Text for analysis
□ □ □ □ □ □ □
Today was another lecture day.
We walked to the Nativity Church from the bus terminal, and I thought I found on the way ‘Starbucks.’ But it was not.
In front of, or between the Bethlehem Peace Centre and the Nativity Church, there was a huge Christmas tree. I wonder if it lights up at night. I saw so many tourists here from all over the world; I could recognise some of their languages such as Chinese, Korean, English, French, Spanish. And there were more languages that I could not recognise. I just thought how much Jesus has been contributing to local economy just by being born here.
This is the Church of Nativity, basically built by Helena, the mother of Constantine the Great (Personally, I don’t like ‘the Great’ part). Helena built this Church, and later Persians came and destroyed all the Churches over 95% of them. When they came to this Church, they saw a paining – three magi offering to Baby Jesus. And the magi were dressed as typical Persians. And the army thought, ‘Wait a minute… this building must have something to do with our ancestors.’ And they left it. This story reminds me how cultural diversity is important.
If you see the three pictures, you can see the original huge gate at first picture. And then little bit smaller but still cargos can go in and out. Last one is current door and is low so that everyone bows down whenever they go in and to be humble.
The original place built by Helena and repaired by Crusaders is owned by Greek Orthodox. And next to it, Catholic Church is attached.
Catholic Church is of course commemorate the birth place of Jesus. But they also has another purpose – Jerome. If you go down to the basement, you can see the rooms where Jerome stayed and worked. In the picture, Left two persons are Paula and her daughter, the helper of Jerome. Jerome is the only Church Father who studied Hebrew in order to translate the Bible into Latin. And to help him, Paula and her daughter also learned Hebrew and Greek, and eventually they became or fluent in both language than Jerome.
□ □ □ □ □ □ □
Tasks to carry out
1. Set down, word for word, the portion of the passage about the Church of the Nativity starting at "Today was another" and ending at "being born here.".
2. Carry the passage about the Church of the Nativity further, beginning after its final sentence.

[Items from a dataset]
□ □ □ □ □ □ □
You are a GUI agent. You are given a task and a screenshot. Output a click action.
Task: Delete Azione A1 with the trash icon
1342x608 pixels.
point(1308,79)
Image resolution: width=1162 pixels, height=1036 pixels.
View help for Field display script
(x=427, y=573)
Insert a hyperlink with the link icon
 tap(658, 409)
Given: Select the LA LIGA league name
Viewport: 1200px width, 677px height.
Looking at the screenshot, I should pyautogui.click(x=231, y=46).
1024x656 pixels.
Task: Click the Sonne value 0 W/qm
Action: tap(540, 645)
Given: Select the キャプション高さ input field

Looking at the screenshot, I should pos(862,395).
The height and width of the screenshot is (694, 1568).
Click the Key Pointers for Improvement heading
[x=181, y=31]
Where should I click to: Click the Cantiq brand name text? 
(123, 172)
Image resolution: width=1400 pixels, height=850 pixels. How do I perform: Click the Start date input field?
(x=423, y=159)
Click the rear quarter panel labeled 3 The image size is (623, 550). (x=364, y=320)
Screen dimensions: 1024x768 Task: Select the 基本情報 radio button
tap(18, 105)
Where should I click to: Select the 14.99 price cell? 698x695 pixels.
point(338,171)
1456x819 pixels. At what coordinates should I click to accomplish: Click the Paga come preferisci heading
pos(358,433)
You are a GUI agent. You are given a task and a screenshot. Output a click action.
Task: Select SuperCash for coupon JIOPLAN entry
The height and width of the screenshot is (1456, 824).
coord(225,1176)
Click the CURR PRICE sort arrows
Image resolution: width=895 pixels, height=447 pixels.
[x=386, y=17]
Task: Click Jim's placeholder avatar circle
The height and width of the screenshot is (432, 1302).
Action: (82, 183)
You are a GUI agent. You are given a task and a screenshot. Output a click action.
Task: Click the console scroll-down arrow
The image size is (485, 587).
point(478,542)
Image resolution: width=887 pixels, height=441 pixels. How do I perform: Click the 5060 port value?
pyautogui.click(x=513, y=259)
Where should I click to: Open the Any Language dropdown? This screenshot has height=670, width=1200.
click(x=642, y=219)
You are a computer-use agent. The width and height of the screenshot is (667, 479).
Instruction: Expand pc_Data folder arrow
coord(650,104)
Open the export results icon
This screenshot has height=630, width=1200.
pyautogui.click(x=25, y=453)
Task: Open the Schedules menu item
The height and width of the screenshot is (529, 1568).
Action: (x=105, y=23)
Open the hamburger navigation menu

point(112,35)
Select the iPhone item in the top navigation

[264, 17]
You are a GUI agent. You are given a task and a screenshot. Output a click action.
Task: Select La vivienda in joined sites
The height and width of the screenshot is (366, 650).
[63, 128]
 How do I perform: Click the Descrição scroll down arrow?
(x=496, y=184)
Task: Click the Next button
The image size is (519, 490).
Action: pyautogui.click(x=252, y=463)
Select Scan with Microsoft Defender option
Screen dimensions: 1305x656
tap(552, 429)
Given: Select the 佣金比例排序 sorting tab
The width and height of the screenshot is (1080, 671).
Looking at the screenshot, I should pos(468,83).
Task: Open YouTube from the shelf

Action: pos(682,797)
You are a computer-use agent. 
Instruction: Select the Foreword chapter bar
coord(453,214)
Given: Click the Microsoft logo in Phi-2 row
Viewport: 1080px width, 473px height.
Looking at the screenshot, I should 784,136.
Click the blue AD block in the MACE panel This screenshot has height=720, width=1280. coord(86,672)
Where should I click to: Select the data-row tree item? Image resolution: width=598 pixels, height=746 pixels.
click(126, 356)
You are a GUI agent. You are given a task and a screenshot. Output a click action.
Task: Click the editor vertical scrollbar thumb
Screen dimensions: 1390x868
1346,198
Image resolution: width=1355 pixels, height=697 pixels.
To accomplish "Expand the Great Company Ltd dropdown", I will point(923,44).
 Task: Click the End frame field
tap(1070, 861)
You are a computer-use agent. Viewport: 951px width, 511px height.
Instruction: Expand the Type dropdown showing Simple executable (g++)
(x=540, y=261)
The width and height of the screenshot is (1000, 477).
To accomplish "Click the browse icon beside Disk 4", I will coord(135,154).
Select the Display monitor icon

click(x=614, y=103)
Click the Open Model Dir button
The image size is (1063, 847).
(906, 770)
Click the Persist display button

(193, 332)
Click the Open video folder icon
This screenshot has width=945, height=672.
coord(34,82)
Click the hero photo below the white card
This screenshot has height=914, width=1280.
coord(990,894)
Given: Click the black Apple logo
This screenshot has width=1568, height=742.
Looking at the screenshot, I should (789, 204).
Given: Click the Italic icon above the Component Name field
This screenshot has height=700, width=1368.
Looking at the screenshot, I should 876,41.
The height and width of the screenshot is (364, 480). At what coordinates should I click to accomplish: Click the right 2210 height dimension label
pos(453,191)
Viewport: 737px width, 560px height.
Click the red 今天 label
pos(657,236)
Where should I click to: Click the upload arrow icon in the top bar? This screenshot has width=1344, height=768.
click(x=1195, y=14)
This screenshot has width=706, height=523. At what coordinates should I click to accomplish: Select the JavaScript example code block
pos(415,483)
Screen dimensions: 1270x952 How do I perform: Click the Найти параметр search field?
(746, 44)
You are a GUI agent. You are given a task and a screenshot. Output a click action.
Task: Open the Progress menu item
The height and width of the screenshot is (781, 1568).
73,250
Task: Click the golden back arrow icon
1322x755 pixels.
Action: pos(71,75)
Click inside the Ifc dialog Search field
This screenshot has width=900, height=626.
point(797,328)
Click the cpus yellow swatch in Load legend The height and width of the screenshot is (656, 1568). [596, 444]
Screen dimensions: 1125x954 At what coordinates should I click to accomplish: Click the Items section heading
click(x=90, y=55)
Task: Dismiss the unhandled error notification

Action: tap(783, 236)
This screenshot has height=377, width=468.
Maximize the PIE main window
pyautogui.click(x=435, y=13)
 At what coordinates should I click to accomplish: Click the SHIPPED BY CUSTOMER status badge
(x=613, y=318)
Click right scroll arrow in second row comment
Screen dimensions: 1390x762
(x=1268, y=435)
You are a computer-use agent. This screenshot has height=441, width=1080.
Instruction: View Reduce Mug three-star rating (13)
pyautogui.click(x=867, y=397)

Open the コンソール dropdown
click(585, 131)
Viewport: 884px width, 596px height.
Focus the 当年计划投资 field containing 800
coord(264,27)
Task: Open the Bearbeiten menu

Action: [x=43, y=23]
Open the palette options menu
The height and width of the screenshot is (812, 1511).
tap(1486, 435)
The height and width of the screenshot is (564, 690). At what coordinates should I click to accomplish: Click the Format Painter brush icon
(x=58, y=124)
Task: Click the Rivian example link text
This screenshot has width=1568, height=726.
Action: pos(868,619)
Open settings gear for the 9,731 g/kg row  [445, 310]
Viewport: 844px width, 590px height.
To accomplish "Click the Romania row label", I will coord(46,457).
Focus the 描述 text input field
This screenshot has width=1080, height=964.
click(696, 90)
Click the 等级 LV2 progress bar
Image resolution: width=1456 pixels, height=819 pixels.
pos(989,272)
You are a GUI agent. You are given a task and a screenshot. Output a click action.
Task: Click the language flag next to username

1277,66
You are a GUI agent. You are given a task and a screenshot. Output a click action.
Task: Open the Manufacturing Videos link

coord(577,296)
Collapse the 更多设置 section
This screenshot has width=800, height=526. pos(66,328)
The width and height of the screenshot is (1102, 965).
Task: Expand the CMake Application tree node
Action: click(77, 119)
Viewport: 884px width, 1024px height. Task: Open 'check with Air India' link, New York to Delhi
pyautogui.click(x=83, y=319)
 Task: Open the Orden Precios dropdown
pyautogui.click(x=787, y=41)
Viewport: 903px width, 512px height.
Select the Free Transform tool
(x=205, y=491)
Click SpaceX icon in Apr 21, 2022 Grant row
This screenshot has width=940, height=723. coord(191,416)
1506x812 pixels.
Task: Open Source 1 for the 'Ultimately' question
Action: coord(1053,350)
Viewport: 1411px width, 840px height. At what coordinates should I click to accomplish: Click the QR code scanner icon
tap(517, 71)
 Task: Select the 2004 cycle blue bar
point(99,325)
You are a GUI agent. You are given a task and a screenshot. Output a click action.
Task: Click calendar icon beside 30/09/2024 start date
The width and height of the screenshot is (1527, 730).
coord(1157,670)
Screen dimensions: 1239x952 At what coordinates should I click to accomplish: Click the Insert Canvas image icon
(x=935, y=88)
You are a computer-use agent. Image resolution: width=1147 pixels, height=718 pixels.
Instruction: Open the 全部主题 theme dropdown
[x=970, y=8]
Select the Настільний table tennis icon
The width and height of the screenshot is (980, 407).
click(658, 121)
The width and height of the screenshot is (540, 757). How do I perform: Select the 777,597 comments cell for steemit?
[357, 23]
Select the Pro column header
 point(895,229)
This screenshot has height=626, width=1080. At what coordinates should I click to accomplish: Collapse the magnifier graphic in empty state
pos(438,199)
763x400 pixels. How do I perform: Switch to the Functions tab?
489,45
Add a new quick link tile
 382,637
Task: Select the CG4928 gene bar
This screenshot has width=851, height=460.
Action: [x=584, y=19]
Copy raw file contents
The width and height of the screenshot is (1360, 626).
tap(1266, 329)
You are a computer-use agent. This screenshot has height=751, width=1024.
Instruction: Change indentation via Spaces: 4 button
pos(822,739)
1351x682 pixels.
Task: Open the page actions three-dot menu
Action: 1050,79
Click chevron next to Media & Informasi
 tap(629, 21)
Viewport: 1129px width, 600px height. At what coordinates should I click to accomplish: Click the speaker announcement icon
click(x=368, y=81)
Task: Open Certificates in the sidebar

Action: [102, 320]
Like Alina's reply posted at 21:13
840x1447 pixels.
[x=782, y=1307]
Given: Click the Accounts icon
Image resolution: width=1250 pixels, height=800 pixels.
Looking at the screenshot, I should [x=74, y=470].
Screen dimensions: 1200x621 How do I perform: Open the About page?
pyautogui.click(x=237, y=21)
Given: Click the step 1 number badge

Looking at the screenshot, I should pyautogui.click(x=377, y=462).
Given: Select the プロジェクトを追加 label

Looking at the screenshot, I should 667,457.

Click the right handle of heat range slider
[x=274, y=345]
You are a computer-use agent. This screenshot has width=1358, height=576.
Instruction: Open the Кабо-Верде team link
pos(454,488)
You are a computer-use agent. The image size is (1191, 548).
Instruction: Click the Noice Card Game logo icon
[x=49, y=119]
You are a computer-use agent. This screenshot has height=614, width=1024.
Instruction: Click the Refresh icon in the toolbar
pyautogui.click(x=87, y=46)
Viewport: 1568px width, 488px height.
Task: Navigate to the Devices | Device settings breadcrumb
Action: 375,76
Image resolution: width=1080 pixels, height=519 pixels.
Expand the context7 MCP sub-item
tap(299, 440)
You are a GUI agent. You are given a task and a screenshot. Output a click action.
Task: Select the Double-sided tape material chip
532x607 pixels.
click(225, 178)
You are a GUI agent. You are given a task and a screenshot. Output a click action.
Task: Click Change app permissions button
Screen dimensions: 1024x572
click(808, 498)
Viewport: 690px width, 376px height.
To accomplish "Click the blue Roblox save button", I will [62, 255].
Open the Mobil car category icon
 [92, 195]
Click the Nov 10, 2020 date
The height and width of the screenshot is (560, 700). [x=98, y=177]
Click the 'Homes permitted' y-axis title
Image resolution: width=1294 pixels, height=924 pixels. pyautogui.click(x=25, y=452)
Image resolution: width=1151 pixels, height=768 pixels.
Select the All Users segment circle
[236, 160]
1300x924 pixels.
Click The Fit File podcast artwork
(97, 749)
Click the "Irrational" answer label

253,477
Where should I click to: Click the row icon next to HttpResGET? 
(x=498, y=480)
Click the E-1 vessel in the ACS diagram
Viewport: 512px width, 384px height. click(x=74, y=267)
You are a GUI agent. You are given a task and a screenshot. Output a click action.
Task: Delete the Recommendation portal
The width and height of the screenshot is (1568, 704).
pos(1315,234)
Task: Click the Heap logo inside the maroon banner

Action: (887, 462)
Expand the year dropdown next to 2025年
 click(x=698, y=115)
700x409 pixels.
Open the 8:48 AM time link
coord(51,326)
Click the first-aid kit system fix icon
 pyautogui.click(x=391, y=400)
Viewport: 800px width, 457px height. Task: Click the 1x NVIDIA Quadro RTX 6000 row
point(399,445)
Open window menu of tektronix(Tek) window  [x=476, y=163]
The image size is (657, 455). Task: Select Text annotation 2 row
□ □ □ □ □ □ □
Written responses
1.
Today was another lecture day.
We walked to the Nativity Church from the bus terminal, and I thought I found on the way ‘Starbucks.’ But it was not.
In front of, or between the Bethlehem Peace Centre and the Nativity Church, there was a huge Christmas tree. I wonder if it lights up at night. I saw so many tourists here from all over the world; I could recognise some of their languages such as Chinese, Korean, English, French, Spanish. And there were more languages that I could not recognise. I just thought how much Jesus has been contributing to local economy just by being born here.

2.
This is one of the refugee camp. The key on top of it means the key to going back home.
On the wall, there are lots of graffiti. And the streets are so dirty with overflowing garbage.
On the wall, along with other graffiti, I found John 3:16 in Korean. It struck my head. Yes, God loves them so much. God loves these persecuted people so much so that He sent his only Son so that they can live.
There is Lajee Centre. I don’t know what exactly is this, but they have a library for children (where we were sitting), and computer lab, and a few more.
Surprisingly, they have whole volume of American history.
They are surrounded by separation wall. Out of the wall used to be their farming field, and work place. But they most of them lost their job. To Jerusalem it used to take 10-15 minutes and now it takes more than 2 hours thanks to the Israeli checkpoint.
We went to Bethlehem university. It has beautiful buildings.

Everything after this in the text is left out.